## Exercise description
Could you copy the whole listing below, every line, without changing a single character?

## Given entries

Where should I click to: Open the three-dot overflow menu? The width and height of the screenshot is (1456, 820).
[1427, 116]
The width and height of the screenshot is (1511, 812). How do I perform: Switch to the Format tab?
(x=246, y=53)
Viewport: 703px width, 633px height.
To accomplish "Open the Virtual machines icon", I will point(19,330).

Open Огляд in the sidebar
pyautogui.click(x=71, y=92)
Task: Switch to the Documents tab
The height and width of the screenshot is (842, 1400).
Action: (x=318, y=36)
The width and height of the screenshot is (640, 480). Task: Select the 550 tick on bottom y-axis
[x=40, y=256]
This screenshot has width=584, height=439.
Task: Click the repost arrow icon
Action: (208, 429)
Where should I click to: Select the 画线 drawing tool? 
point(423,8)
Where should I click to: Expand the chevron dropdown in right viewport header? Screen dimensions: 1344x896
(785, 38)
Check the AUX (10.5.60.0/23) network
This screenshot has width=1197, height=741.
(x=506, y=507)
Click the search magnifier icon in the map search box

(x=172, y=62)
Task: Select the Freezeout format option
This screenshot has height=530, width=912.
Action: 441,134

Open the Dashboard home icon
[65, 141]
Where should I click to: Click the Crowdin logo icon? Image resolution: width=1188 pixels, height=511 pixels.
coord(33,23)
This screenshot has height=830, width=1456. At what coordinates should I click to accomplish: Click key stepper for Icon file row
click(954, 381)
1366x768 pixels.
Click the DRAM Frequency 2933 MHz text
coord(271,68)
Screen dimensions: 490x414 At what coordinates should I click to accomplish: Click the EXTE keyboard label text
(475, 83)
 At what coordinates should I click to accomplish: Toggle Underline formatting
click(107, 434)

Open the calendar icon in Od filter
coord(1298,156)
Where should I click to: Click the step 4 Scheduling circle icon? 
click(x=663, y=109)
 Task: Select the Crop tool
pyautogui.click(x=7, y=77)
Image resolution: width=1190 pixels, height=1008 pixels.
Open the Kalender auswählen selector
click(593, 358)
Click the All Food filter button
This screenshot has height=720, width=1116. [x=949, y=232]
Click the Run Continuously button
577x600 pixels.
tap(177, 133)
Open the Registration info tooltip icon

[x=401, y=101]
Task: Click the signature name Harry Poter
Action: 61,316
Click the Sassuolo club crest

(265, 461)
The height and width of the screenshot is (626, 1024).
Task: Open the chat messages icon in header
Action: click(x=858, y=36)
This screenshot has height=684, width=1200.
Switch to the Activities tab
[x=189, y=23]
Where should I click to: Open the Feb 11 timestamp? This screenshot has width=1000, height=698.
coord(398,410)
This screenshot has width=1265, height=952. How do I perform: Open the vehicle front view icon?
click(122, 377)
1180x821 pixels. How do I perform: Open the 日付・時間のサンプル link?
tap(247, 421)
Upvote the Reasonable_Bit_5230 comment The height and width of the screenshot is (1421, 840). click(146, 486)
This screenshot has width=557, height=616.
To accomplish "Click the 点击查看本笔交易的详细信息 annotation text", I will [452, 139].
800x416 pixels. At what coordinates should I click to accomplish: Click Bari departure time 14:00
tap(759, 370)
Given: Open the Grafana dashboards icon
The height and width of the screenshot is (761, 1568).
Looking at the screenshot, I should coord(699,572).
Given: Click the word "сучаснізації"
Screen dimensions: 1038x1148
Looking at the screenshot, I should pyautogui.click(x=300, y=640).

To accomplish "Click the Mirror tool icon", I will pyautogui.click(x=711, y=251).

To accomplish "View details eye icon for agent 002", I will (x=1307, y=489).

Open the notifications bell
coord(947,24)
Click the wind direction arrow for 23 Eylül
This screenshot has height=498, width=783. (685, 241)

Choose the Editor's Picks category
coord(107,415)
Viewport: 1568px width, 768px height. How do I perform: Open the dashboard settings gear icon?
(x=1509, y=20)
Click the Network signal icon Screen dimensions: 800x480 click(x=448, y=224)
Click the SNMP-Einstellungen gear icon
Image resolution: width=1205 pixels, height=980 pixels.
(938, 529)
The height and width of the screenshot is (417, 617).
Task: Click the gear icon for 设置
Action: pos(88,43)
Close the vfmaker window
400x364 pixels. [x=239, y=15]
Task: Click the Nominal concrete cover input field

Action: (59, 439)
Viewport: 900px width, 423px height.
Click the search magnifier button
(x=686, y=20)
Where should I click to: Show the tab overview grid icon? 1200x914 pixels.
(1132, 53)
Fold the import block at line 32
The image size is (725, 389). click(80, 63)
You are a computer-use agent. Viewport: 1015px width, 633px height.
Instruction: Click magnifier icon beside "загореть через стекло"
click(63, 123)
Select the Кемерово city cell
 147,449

## Written answer
Where should I click to: Open the three-dot overflow menu? The width and height of the screenshot is (1456, 820).
[1427, 116]
The width and height of the screenshot is (1511, 812). How do I perform: Switch to the Format tab?
(x=246, y=53)
Viewport: 703px width, 633px height.
To accomplish "Open the Virtual machines icon", I will point(19,330).

Open Огляд in the sidebar
pyautogui.click(x=71, y=92)
Task: Switch to the Documents tab
The height and width of the screenshot is (842, 1400).
Action: (x=318, y=36)
The width and height of the screenshot is (640, 480). Task: Select the 550 tick on bottom y-axis
[x=40, y=256]
This screenshot has width=584, height=439.
Task: Click the repost arrow icon
Action: (208, 429)
Where should I click to: Select the 画线 drawing tool? 
point(423,8)
Where should I click to: Expand the chevron dropdown in right viewport header? Screen dimensions: 1344x896
(785, 38)
Check the AUX (10.5.60.0/23) network
This screenshot has width=1197, height=741.
(x=506, y=507)
Click the search magnifier icon in the map search box

(x=172, y=62)
Task: Select the Freezeout format option
This screenshot has height=530, width=912.
Action: 441,134

Open the Dashboard home icon
[65, 141]
Where should I click to: Click the Crowdin logo icon? Image resolution: width=1188 pixels, height=511 pixels.
coord(33,23)
This screenshot has height=830, width=1456. At what coordinates should I click to accomplish: Click key stepper for Icon file row
click(954, 381)
1366x768 pixels.
Click the DRAM Frequency 2933 MHz text
coord(271,68)
Screen dimensions: 490x414 At what coordinates should I click to accomplish: Click the EXTE keyboard label text
(475, 83)
 At what coordinates should I click to accomplish: Toggle Underline formatting
click(107, 434)

Open the calendar icon in Od filter
coord(1298,156)
Where should I click to: Click the step 4 Scheduling circle icon? 
click(x=663, y=109)
 Task: Select the Crop tool
pyautogui.click(x=7, y=77)
Image resolution: width=1190 pixels, height=1008 pixels.
Open the Kalender auswählen selector
click(593, 358)
Click the All Food filter button
This screenshot has height=720, width=1116. [x=949, y=232]
Click the Run Continuously button
577x600 pixels.
tap(177, 133)
Open the Registration info tooltip icon

[x=401, y=101]
Task: Click the signature name Harry Poter
Action: 61,316
Click the Sassuolo club crest

(265, 461)
The height and width of the screenshot is (626, 1024).
Task: Open the chat messages icon in header
Action: click(x=858, y=36)
This screenshot has height=684, width=1200.
Switch to the Activities tab
[x=189, y=23]
Where should I click to: Open the Feb 11 timestamp? This screenshot has width=1000, height=698.
coord(398,410)
This screenshot has width=1265, height=952. How do I perform: Open the vehicle front view icon?
click(122, 377)
1180x821 pixels. How do I perform: Open the 日付・時間のサンプル link?
tap(247, 421)
Upvote the Reasonable_Bit_5230 comment The height and width of the screenshot is (1421, 840). click(146, 486)
This screenshot has width=557, height=616.
To accomplish "Click the 点击查看本笔交易的详细信息 annotation text", I will [452, 139].
800x416 pixels. At what coordinates should I click to accomplish: Click Bari departure time 14:00
tap(759, 370)
Given: Open the Grafana dashboards icon
The height and width of the screenshot is (761, 1568).
Looking at the screenshot, I should coord(699,572).
Given: Click the word "сучаснізації"
Screen dimensions: 1038x1148
Looking at the screenshot, I should pyautogui.click(x=300, y=640).

To accomplish "Click the Mirror tool icon", I will pyautogui.click(x=711, y=251).

To accomplish "View details eye icon for agent 002", I will (x=1307, y=489).

Open the notifications bell
coord(947,24)
Click the wind direction arrow for 23 Eylül
This screenshot has height=498, width=783. (685, 241)

Choose the Editor's Picks category
coord(107,415)
Viewport: 1568px width, 768px height. How do I perform: Open the dashboard settings gear icon?
(x=1509, y=20)
Click the Network signal icon Screen dimensions: 800x480 click(x=448, y=224)
Click the SNMP-Einstellungen gear icon
Image resolution: width=1205 pixels, height=980 pixels.
(938, 529)
The height and width of the screenshot is (417, 617).
Task: Click the gear icon for 设置
Action: pos(88,43)
Close the vfmaker window
400x364 pixels. [x=239, y=15]
Task: Click the Nominal concrete cover input field

Action: (59, 439)
Viewport: 900px width, 423px height.
Click the search magnifier button
(x=686, y=20)
Where should I click to: Show the tab overview grid icon? 1200x914 pixels.
(1132, 53)
Fold the import block at line 32
The image size is (725, 389). click(80, 63)
You are a computer-use agent. Viewport: 1015px width, 633px height.
Instruction: Click magnifier icon beside "загореть через стекло"
click(63, 123)
Select the Кемерово city cell
 147,449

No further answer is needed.